Anecdotally speaking, I have always been fascinated by the black box that we call MS-DOS since I first saw it when I was 7 years old; I played around with it and quickly picked up the commands, and then I became more and more passionate about it, the more I could understand it. MS-DOS is not a very stable, let alone current, operating system; however, since I had had some experience with it, this skill further aided my journey into modern computing, which still requires the quintessential knowledge of the inner-workings of computer systems, and the command-line, especially on UNIX-like environments, with which I work daily. Furthermore, apropos of the nostalgicism mentioned earlier, starting up MS-DOS and playing with it for a half hour always gives me peace of mind, reminding me of my childhood with less responsibilities.
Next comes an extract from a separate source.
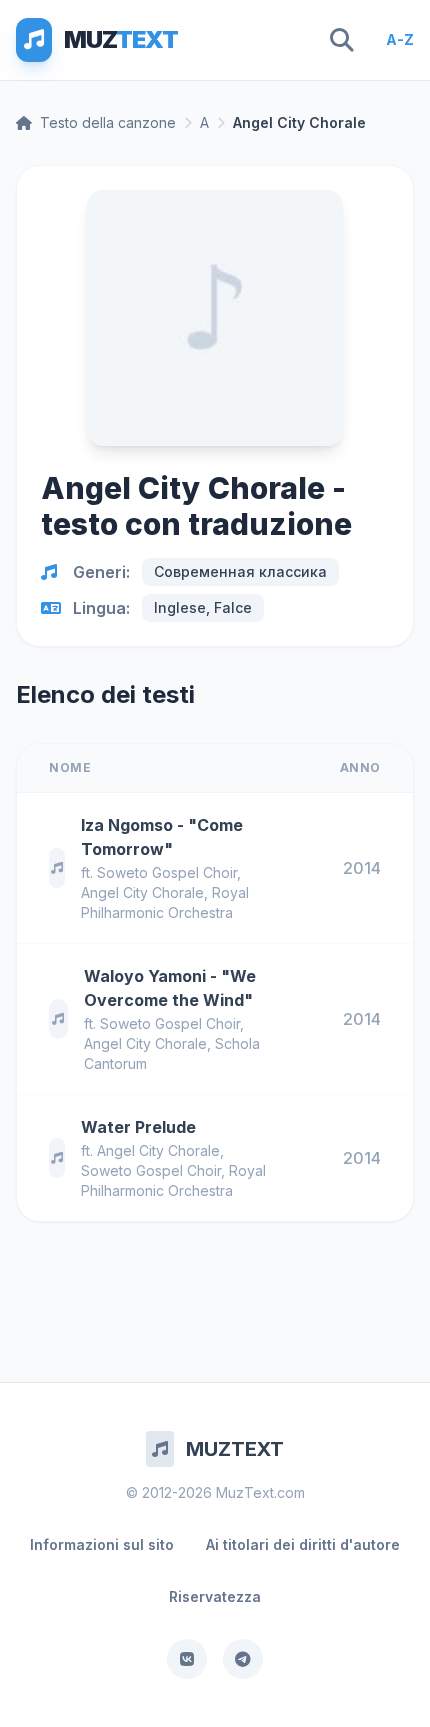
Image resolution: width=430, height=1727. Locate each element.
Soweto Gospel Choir (167, 872)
To conclude, although the practical usage isn't at all useful in this time and age, the skillsets attained from it certainly is, as I have so proven. If anybody is interested in the inner-workings of computer systems and is enthusiastic enough to give it a full-on shot, then I recommend beginning with the history of computing, whereby focusing on the key aspects of the intricacy of such systems, without the boring jargons presented by typical history books in grade school classes. In the end, even though you get some historic background of computing, it isn't a history subject: it is a beautiful part of a significant journey into computing. Most people fail to see this, though, proving that it is really true: beauty is in the eye of the beholder. MS-DOS and historical computing is beautiful, wherefore we seek it, wherefore I seek it.
Special thanks
I'd like to give special thanks to my mom and my best friends who have always been here, especially while writing this blog post; I'd usually spend upwards of 2 hours writing pieces of this post daily for 3-4 days. Should there ever be any misinformation, controversy, or anything that troubles you, please contact me very, very nicely.
And of course, I'd like to give special thanks to those readers who have read this post thus far. You are a hero for having read a total of 8401 words and 48.723 kilobytes of this prose of mine. Thank you for going through it with me, because to me, writing really takes me on a journey, which allows me to explore the subject in which I'm writing, in a heavenly and peaceful way. It's like reading a good book and your mind is flying about in terra incognita; you just can't put down! :)
I hope that this post has helped you in some way and that you enjoyed reading it inasmuch as I have enjoyed writing it for you.